* _WHAT IS REQUIRED_: Could you write out each entry exactly as it reads?
━━━
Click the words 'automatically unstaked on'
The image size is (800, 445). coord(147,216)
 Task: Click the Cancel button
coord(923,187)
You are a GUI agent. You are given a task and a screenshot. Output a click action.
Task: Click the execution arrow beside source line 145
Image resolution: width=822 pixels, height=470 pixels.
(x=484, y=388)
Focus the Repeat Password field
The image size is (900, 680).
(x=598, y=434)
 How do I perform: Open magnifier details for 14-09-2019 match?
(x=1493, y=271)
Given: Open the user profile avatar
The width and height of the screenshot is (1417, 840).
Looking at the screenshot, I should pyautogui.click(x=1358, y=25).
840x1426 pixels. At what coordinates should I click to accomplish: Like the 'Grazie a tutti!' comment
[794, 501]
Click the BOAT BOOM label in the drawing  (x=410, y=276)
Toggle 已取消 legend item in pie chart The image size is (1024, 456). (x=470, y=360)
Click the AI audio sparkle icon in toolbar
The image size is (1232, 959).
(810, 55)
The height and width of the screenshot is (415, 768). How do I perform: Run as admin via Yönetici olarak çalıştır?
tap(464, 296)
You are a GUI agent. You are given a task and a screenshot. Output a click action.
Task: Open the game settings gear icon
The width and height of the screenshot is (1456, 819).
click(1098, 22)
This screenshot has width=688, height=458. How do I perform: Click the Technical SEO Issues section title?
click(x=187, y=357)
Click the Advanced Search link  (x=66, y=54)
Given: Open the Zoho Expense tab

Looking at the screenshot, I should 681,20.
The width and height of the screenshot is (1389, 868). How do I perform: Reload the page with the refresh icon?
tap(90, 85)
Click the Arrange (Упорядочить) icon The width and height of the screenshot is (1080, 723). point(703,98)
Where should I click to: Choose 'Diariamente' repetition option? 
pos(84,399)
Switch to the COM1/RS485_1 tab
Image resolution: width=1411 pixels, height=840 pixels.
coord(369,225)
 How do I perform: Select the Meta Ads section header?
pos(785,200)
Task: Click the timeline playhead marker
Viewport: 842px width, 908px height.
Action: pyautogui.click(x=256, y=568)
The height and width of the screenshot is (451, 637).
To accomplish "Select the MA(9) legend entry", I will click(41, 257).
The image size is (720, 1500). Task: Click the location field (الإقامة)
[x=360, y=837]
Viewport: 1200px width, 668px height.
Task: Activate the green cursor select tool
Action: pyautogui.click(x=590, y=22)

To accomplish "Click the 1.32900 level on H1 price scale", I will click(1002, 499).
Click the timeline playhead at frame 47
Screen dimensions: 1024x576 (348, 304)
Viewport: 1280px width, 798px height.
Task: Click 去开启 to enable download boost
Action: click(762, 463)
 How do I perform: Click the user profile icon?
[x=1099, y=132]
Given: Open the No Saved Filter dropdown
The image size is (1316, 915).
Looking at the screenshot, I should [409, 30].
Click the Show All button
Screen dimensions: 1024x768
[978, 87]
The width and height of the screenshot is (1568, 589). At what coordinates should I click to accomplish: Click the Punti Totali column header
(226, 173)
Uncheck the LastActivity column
━━━
* _OUTPUT_:
Click the words 'automatically unstaked on'
The image size is (800, 445). coord(147,216)
 Task: Click the Cancel button
coord(923,187)
You are a GUI agent. You are given a task and a screenshot. Output a click action.
Task: Click the execution arrow beside source line 145
Image resolution: width=822 pixels, height=470 pixels.
(x=484, y=388)
Focus the Repeat Password field
The image size is (900, 680).
(x=598, y=434)
 How do I perform: Open magnifier details for 14-09-2019 match?
(x=1493, y=271)
Given: Open the user profile avatar
The width and height of the screenshot is (1417, 840).
Looking at the screenshot, I should pyautogui.click(x=1358, y=25).
840x1426 pixels. At what coordinates should I click to accomplish: Like the 'Grazie a tutti!' comment
[794, 501]
Click the BOAT BOOM label in the drawing  (x=410, y=276)
Toggle 已取消 legend item in pie chart The image size is (1024, 456). (x=470, y=360)
Click the AI audio sparkle icon in toolbar
The image size is (1232, 959).
(810, 55)
The height and width of the screenshot is (415, 768). How do I perform: Run as admin via Yönetici olarak çalıştır?
tap(464, 296)
You are a GUI agent. You are given a task and a screenshot. Output a click action.
Task: Open the game settings gear icon
The width and height of the screenshot is (1456, 819).
click(1098, 22)
This screenshot has width=688, height=458. How do I perform: Click the Technical SEO Issues section title?
click(x=187, y=357)
Click the Advanced Search link  (x=66, y=54)
Given: Open the Zoho Expense tab

Looking at the screenshot, I should 681,20.
The width and height of the screenshot is (1389, 868). How do I perform: Reload the page with the refresh icon?
tap(90, 85)
Click the Arrange (Упорядочить) icon The width and height of the screenshot is (1080, 723). point(703,98)
Where should I click to: Choose 'Diariamente' repetition option? 
pos(84,399)
Switch to the COM1/RS485_1 tab
Image resolution: width=1411 pixels, height=840 pixels.
coord(369,225)
 How do I perform: Select the Meta Ads section header?
pos(785,200)
Task: Click the timeline playhead marker
Viewport: 842px width, 908px height.
Action: pyautogui.click(x=256, y=568)
The height and width of the screenshot is (451, 637).
To accomplish "Select the MA(9) legend entry", I will click(41, 257).
The image size is (720, 1500). Task: Click the location field (الإقامة)
[x=360, y=837]
Viewport: 1200px width, 668px height.
Task: Activate the green cursor select tool
Action: pyautogui.click(x=590, y=22)

To accomplish "Click the 1.32900 level on H1 price scale", I will click(1002, 499).
Click the timeline playhead at frame 47
Screen dimensions: 1024x576 (348, 304)
Viewport: 1280px width, 798px height.
Task: Click 去开启 to enable download boost
Action: click(762, 463)
 How do I perform: Click the user profile icon?
[x=1099, y=132]
Given: Open the No Saved Filter dropdown
The image size is (1316, 915).
Looking at the screenshot, I should [409, 30].
Click the Show All button
Screen dimensions: 1024x768
[978, 87]
The width and height of the screenshot is (1568, 589). At what coordinates should I click to accomplish: Click the Punti Totali column header
(226, 173)
Uncheck the LastActivity column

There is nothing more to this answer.